Location:
30 N. College Avenue
Newton NC 28658
(view map)

Phone:
(828) 465-0383

Hours:
Tuesday - Friday 9am - 4pm Saturday - 10am - 2pm

The History Museum of Catawba County

The History Museum of Catawba County offers testimony to the hardy settlers of the Catawba River Valley and their resourceful descendants who carved a world-renowned furniture and textile empire out of the backwoods.

Current Exhibits:

It is the story of the American Dream as perceived by the self-sufficient Scots-Irish, German, English peoples who followed the Native American trails along the Catawba River in search of a place to call home. The story is artfully displayed in the unique setting of the former Catawba County Courthouse, an imposing National Register Renaissance Revival structure built in 1924, on the square in downtown Newton.

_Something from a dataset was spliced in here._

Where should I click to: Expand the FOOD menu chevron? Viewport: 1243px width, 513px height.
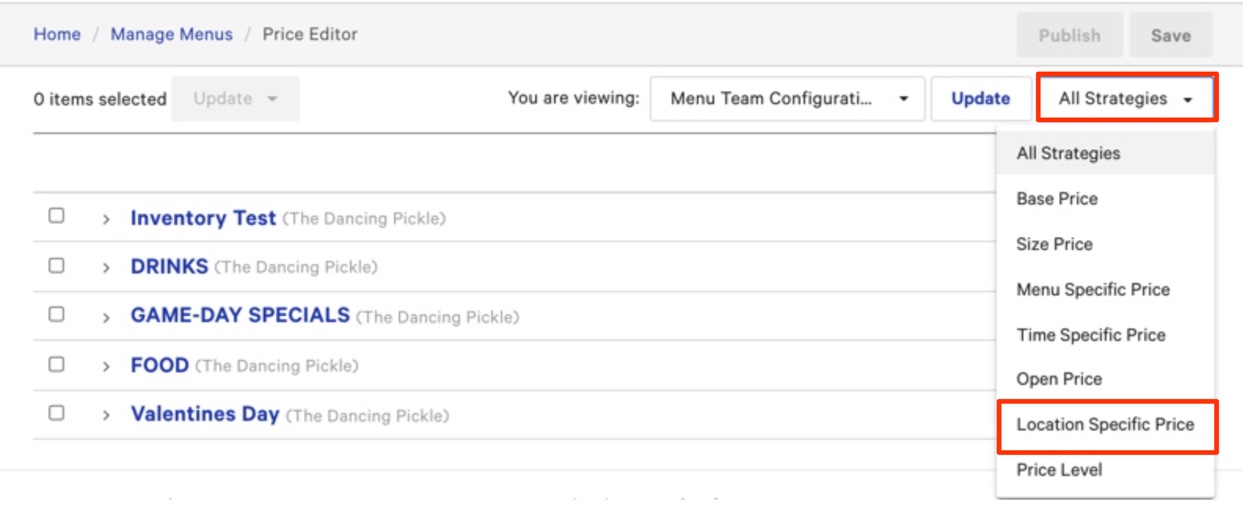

The collections include agricultural tools and implements forged from hand-dug iron ore, and handcrafted household cupboards, wagon benches, beds, tables, chests, cradles, plantation desks, numerous other interesting artifacts.

There are treasured military uniforms, including a British Red Coat from the Revolutionary War era (one of the few such coats in existence). 

You will find the front desk from the Viginia Shipp Hotel as well as an original Piedmont Wagon. 

Judge McCorkle's law office is on display as it may have appeared and a replica of a jail cell that you can walk into.

Two full-scale, original antebellum parlors have been reconstructed and preserved in the museum, the Shuford-Jarett from 1830, featuring deft molding-plane embellishments—in the time before power tools—and pegged muntins, and the Munday Parlor from 1840, with trompe l’oeil dentils, marbleized wooden baseboards, and a hand-painted dazzling central medallion. Visitors can also walk through Dr. Hambrick’s 1920s medical office, containing his ice-cold stainless steel examination table and an extensive variety of instruments from the period.